I motivi dello sciopero del 29 maggio 2026
A spiegare i motivi dello sciopero del 29 maggio 2026 è stata la Confederazione Cub, tra i promotori della mobilitazione, attraverso un comunicato stampa: "C’è un’Italia che la narrazione trionfalistica del governo sui ‘record occupazionali’ tenta disperatamente di nascondere. È l’Italia in cui avere un contratto non garantisce più l’uscita dalla povertà, in cui il salario viene divorato dall’inflazione e in cui le risorse destinate alla sanità e alla casa vengono sacrificate sull’altare dell’economia di guerra e del riarmo".
Cub parla di "salari da fame e precarietà come disciplina", chiedendo alle istituzioni "un salario minimo di almeno 12 euro l’ora e la reintroduzione immediata di una ‘scala mobile‘ per adeguare automaticamente le retribuzioni al costo della vita".
Il sindacato chiede anche più sicurezza sui posti di lavoro, sottolineando che nel 2025 l’Inail "ha registrato 1.093 denunce per infortuni mortali, di cui 8 riguardanti giovani studenti".
La giornata di sciopero del 29 maggio, prosegue l’organizzazione, "non si limiterà al solo blocco delle attività lavorative: ci saranno numerose manifestazioni che attraverseranno le piazze di tante città italiane. Un’onda di mobilitazione reale per unire pubblico e privato, operai e studenti, precari e pensionati, e riprendersi il diritto di decidere sul proprio futuro".
Lo sciopero del 29 maggio chiude un mese di proteste all’interno del mondo della scuola. Il 18 maggio si è tenuta una mobilitazione nazionale contro la guerra e il riarmo, a sostegno della Global Sumud Flotilla e della popolazione palestinese, alla quale ha aderito anche il prof Enrico Galiano.

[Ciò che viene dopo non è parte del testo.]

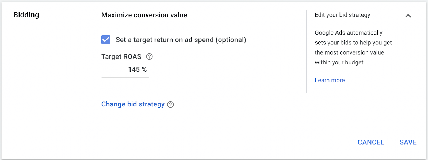Uncheck the target return on ad spend checkbox
Screen dimensions: 428x160
pos(106,40)
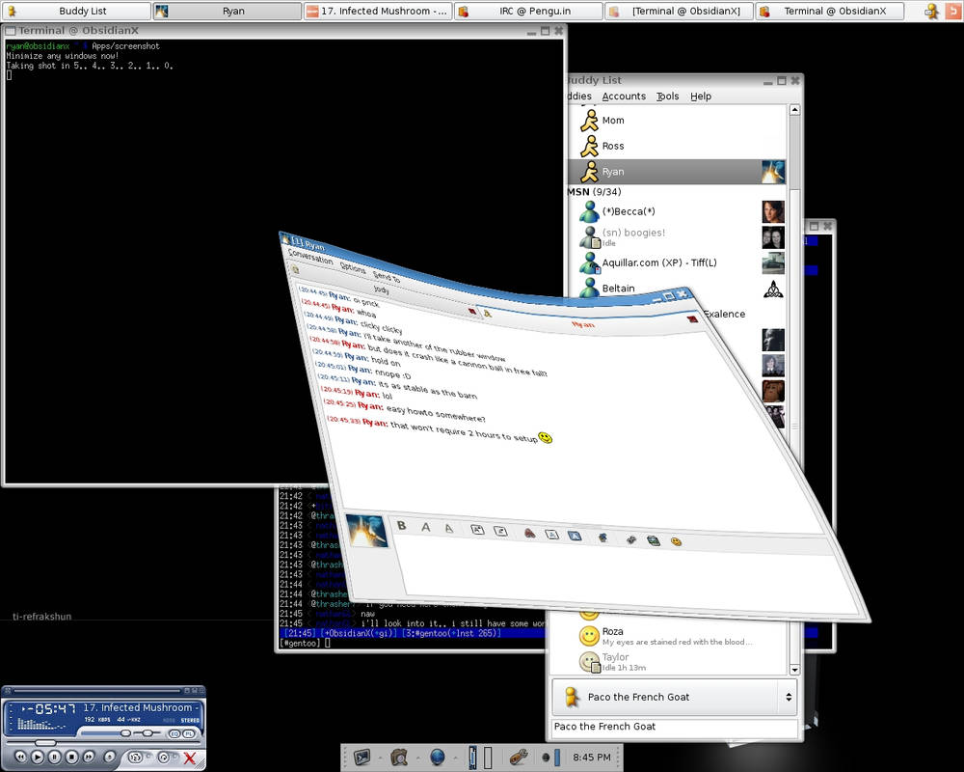Toggle the PL playlist button

190,733
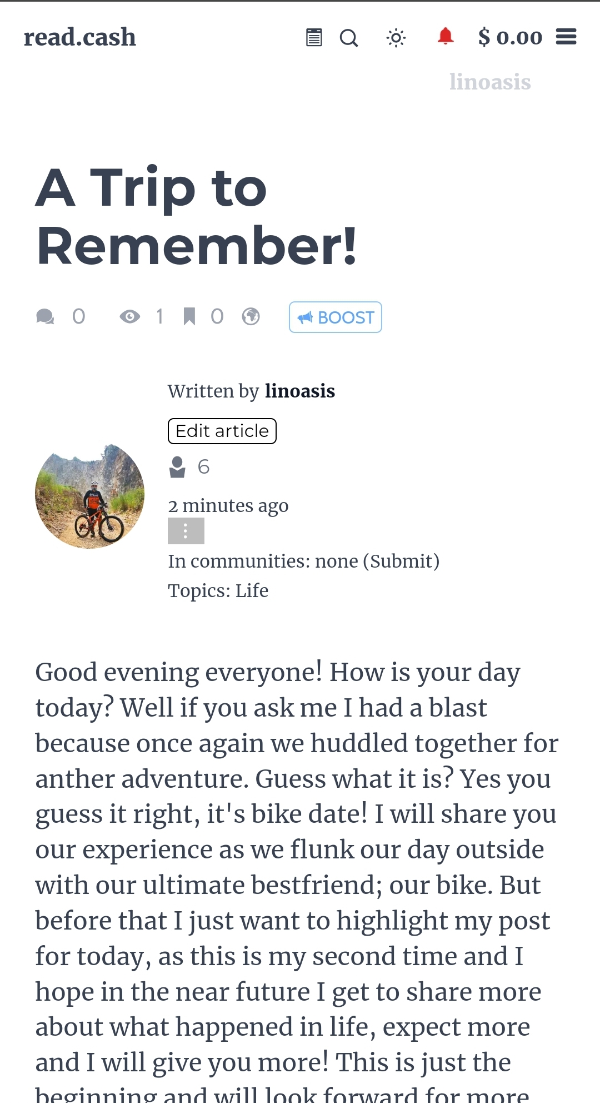
Task: Open the Life topic link
Action: [x=252, y=590]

Anche il 6 e il 7 maggio si sono svolte varie azioni di sciopero nelle scuole italiane per protestare, tra le altre cose, contro le prove Invalsi e la riforma degli istituti tecnici.
Non solo. Dal 22 maggio (e fino al 21 giugno) è in atto uno "sciopero con astensione da tutte le prestazioni orarie aggiuntive per il personale del Comparto Istruzione e Ricerca, sezione Scuola, e dell’Area Istruzione e Ricerca, sezione Scuola, limitatamente a coloro che prestano servizio negli Istituti Tecnici e negli IISS, laddove sono presenti Istituti Tecnici". L’azione di protesta è stata proclamata da Flc Cgil e Unicobas Scuola e Università contro la riforma degli istituti tecnici, definita "inutile e dannosa".